(EXERCISE MATERIAL)
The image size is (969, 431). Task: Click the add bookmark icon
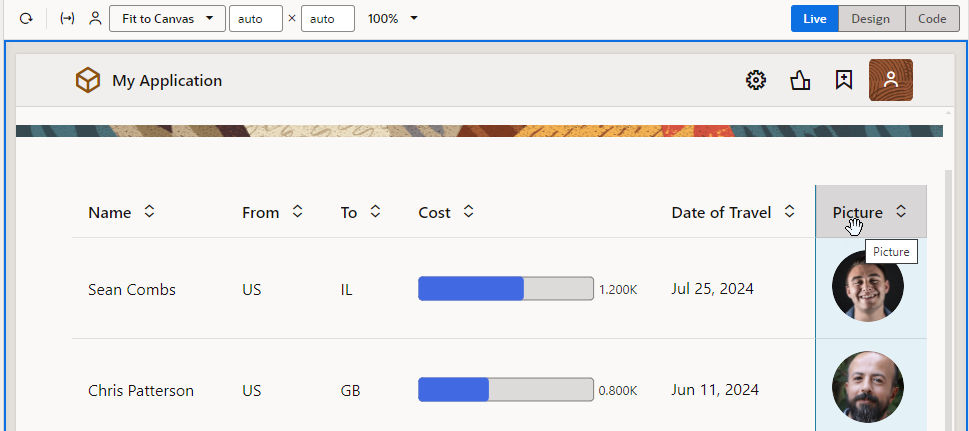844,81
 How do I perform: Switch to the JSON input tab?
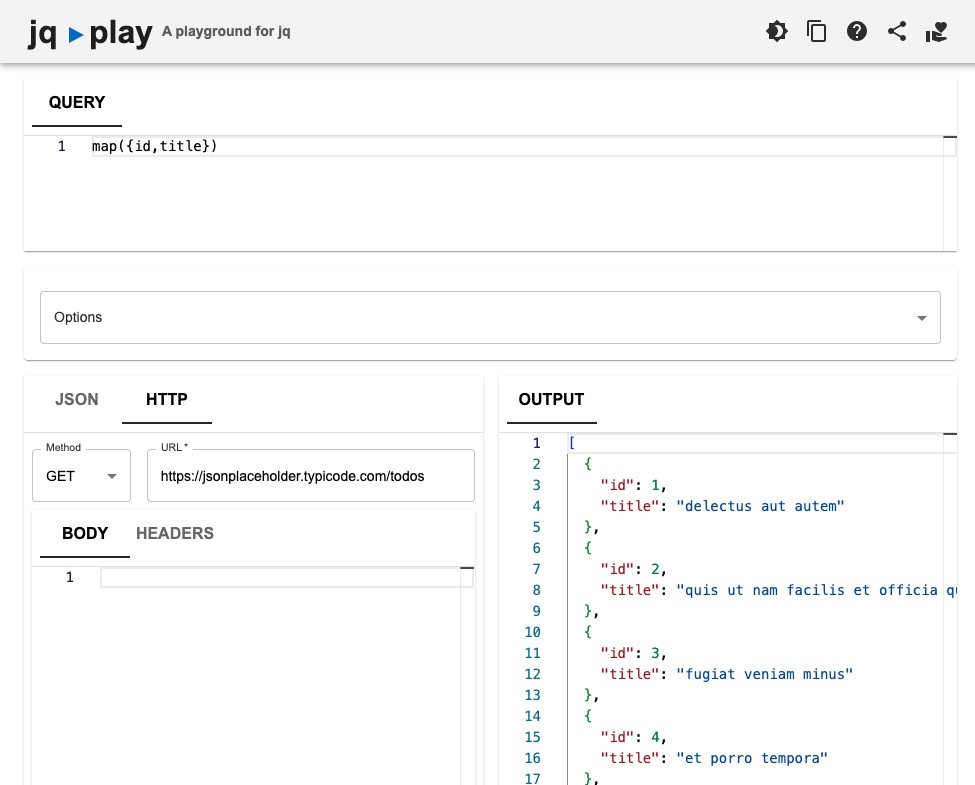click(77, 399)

...

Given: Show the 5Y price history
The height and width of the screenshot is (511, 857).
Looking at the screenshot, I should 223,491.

---

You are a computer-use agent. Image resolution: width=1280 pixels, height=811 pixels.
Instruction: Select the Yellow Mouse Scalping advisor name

(WHAT TO DO) Could you retype exactly the lines above, starting at the line that contains "You are a computer-use" and ending at the line that contains "Instruction: Select the", and nothing more?

(OUTPUT FOR THIS EXERCISE)
You are a computer-use agent. Image resolution: width=1280 pixels, height=811 pixels.
Instruction: Select the Yellow Mouse Scalping advisor name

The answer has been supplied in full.